---------- Document section ----------

    I guess that house is going to qualify for Global Warming/Sea Rise Resilience Money soon, too!

    The landscaping is beautiful, I must say, as is the palm tree. I love the upstairs balconies and subtle arches and columns. It’s very open and airy and the metal roof makes sense (not solar?) Are all the landscapers documented? We know they can’t be illegal. No person is illegal.

    Since housing is a Human Right, I guess it is the owner’s Human Right to ask whatever they think they can get for it.

    • I don’t know if that house is fully “1619 Project” proof though because of the black shutters on the first floor, which smack of Colonialism. So any future owner who wants to avoid being labeled as a stealth Colonialist Sympathizer should replace them, maybe with rainbow flag shutters. I’ve searched and amazingly I can’t seem to find any pre-made window shutters featuring the Rainbow Flag but given the technology available, they should be easy and profitable to manufacture, certainly in China but maybe even here in the USA.

    • Sorry I didn’t complete a phrase “…where I grew up in densely packed suburban NJ…”
---------- Excerpted records ----------
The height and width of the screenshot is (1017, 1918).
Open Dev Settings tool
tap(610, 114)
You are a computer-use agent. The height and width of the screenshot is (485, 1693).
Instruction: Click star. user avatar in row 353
----------
---------- Excerpted records ----------
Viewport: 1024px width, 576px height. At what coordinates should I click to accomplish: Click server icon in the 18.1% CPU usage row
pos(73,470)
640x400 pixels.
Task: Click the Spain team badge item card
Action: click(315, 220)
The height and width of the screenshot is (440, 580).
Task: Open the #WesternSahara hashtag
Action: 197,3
----------
- _Questions on the material_
A - Say whether each statement agrees with the comments on the house, answering yes or no and quoting the words that decide it: (i) The metal roof is said to make sense. (ii) The writer found pre-made window shutters featuring the Rainbow Flag. (iii) The black shutters are on the second floor.
B - Go on with the comments on the house from where they stop.

- _Expected outputs_
A -
(i) Yes: "the metal roof makes sense"
(ii) No: "I can’t seem to find any pre-made window shutters featuring the Rainbow Flag"
(iii) No: "the black shutters on the first floor"

B -
    • Alex:

      In Southern Georgia and Florida, the water bed is very high, sometimes only 1 foot from the surface. That’s whey there are no basements.

    • @Ivan: That’s what I surmised. Also as a possible Bad Omen for any Progressive Future Owner: The American Flag hung proudly out front and what appear to be Crucifixes hung in the middle 2nd floor window and interior wall behind suggest that the current owner might be a Deplorable. But those can be replaced with a proper pagan ceremony to welcome Satan and/or the Goddesses.

  3. The lion kingdom is surprised how much the current interest rate rhetoric is repeating 2012. They kept putting off raising interest rates for 7 years by using 1 crisis after another to justify not lifting off. By the time they finally did a quarter point hike in 2019, housing prices had doubled, the government had inflated away most of its debt, yet people remaned confident in fiat money.

  4. Potentially over $50,000 a year in property taxes?

    (Current rate $19k/yr at a $900k valuation)

    Man, I think I’d prefer an income tax instead.

    • Mike: Florida is not an exceptionally low tax burden state. https://taxfoundation.org/publications/state-local-tax-burden-rankings/ says 8.8% of residents’ income was collected in state and local taxes in 2019. Compare to 10.5% in Maskachusetts (following Science is expensive) and 14.1% in New York (keeping Cuomo supplied with young women wasn’t cheap, apparently). If you want low taxes, go to Alaska (5.8%; not sure if they subtract the “permanent fund” payments) or Wyoming (7%).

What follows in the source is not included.